> [文書]:
■ ■ ■ ■ ■ ■ ■

フランツ・フォン・ヒッパー率いる巡洋戦艦隊の指揮官

ドイツ海軍の作戦は、イギリス海軍との全面的な艦隊決戦は避け、誘導・分離した敵部隊を撃滅する方針であった。具体的にはフランツ・フォン・ヒッパー中将が指揮する偵察部隊(巡洋戦艦5隻が基幹)が、イギリスのデヴィッド・ビーティー中将指揮下の巡洋戦艦部隊(巡洋戦艦6隻、高速戦艦4隻が基幹)をドイツ艦隊本隊(大洋艦隊)の進路へと誘導し撃滅する計画だった[2]。これにより北海でのドイツ海軍偵察部隊の以後の行動の自由を確保する意図だった。5月30日朝、ドイツ海軍は出撃を始めた。

■ ■ ■ ■ ■ ■ ■

> [作業指示]: 上記の文書のうち、「ドイツ海軍の作戦は、イギリス」から「5月30日朝、ドイツ海軍は出撃を始めた。」までの範囲を一字一句変えずに返してください。

■ ■ ■ ■ ■ ■ ■

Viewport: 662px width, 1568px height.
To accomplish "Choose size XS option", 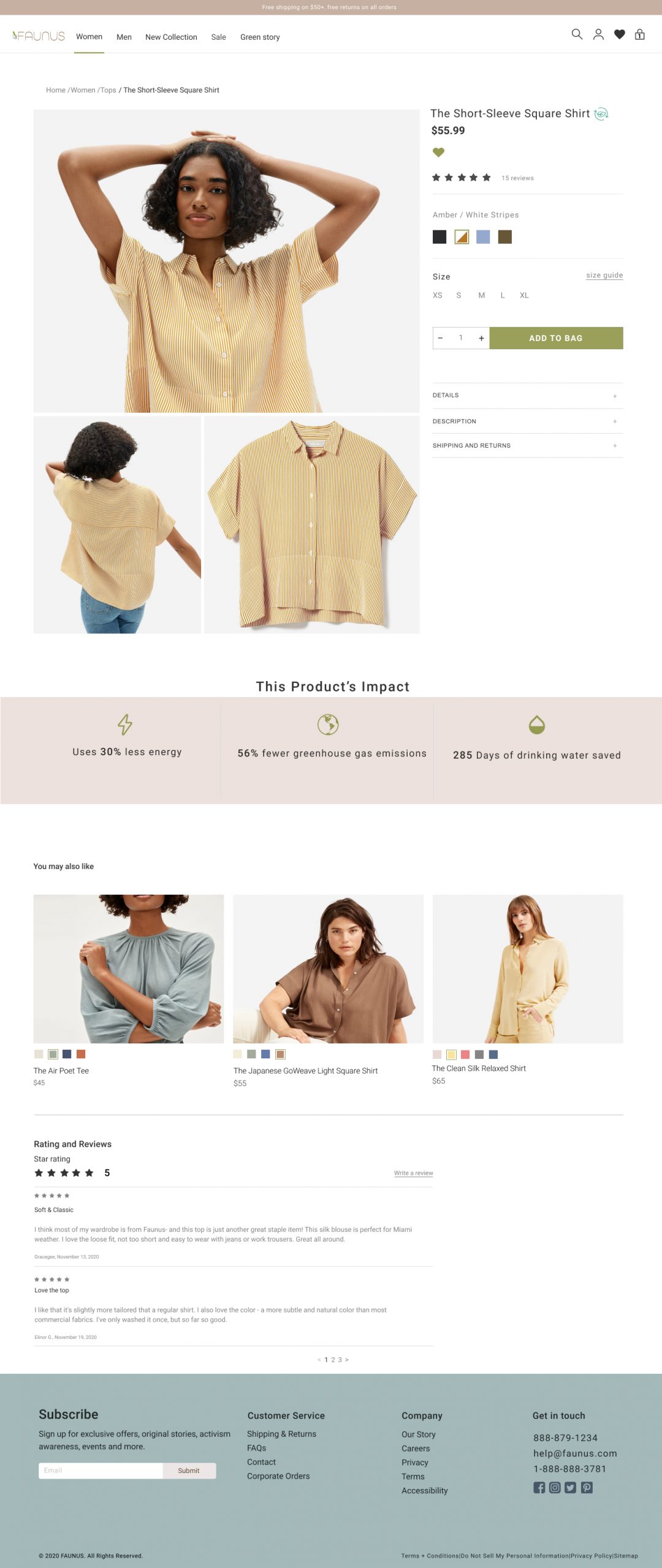I will click(x=438, y=295).
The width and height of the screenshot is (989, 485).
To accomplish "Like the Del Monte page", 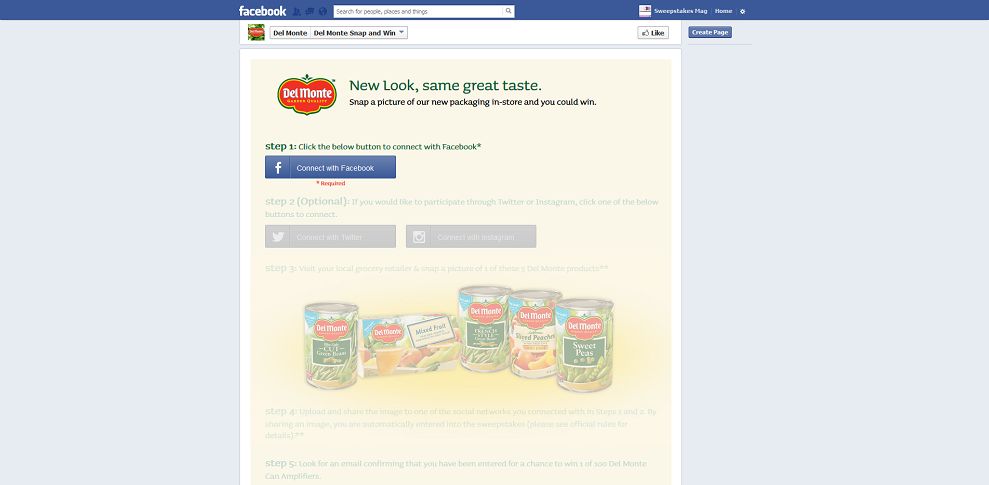I will [653, 33].
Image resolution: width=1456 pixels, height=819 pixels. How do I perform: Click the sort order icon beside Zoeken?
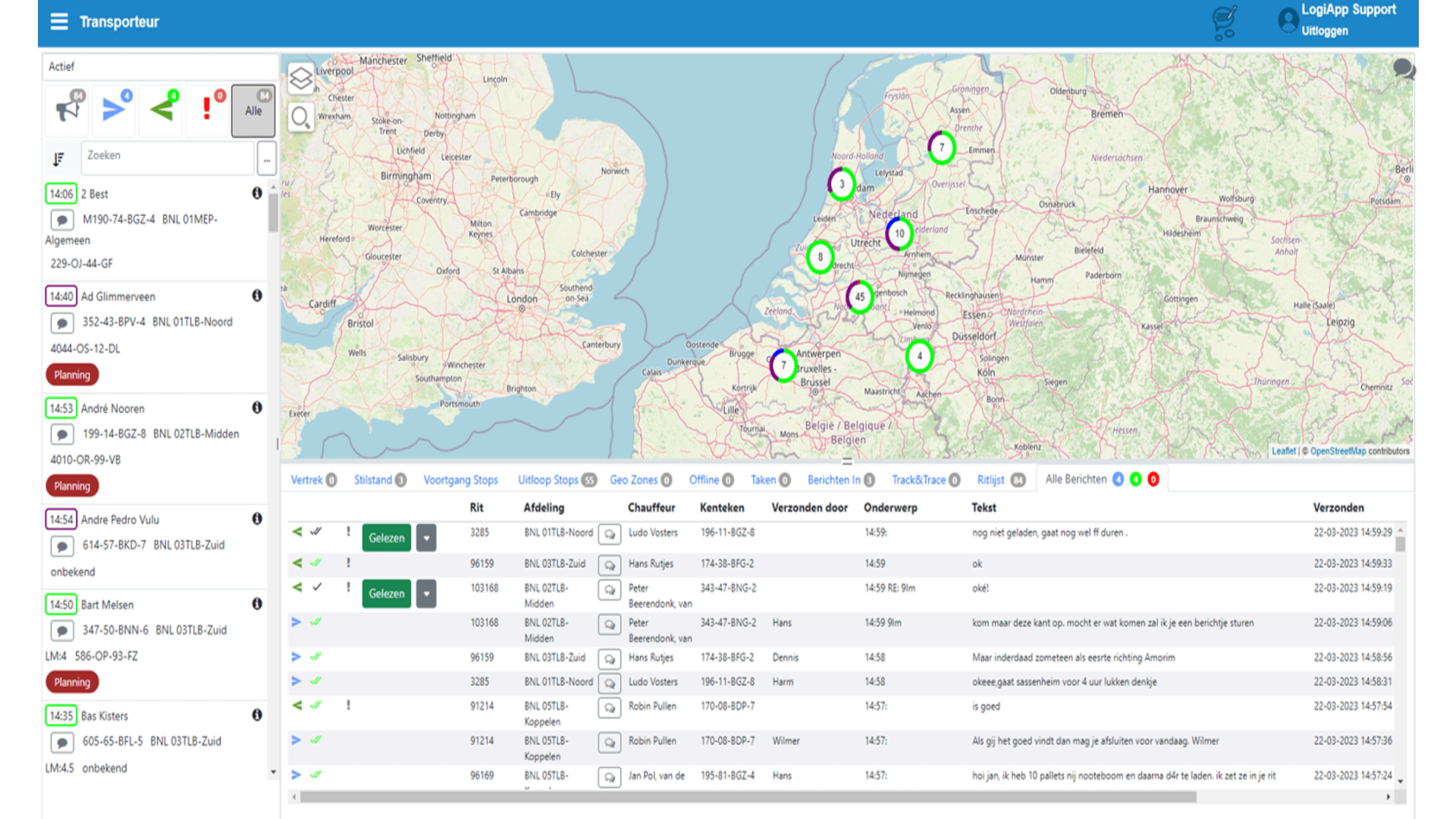point(59,159)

■ ■ ■ ■ ■ ■ ■

> [本問の解答]:
ドイツ海軍の作戦は、イギリス海軍との全面的な艦隊決戦は避け、誘導・分離した敵部隊を撃滅する方針であった。具体的にはフランツ・フォン・ヒッパー中将が指揮する偵察部隊(巡洋戦艦5隻が基幹)が、イギリスのデヴィッド・ビーティー中将指揮下の巡洋戦艦部隊(巡洋戦艦6隻、高速戦艦4隻が基幹)をドイツ艦隊本隊(大洋艦隊)の進路へと誘導し撃滅する計画だった[2]。これにより北海でのドイツ海軍偵察部隊の以後の行動の自由を確保する意図だった。5月30日朝、ドイツ海軍は出撃を始めた。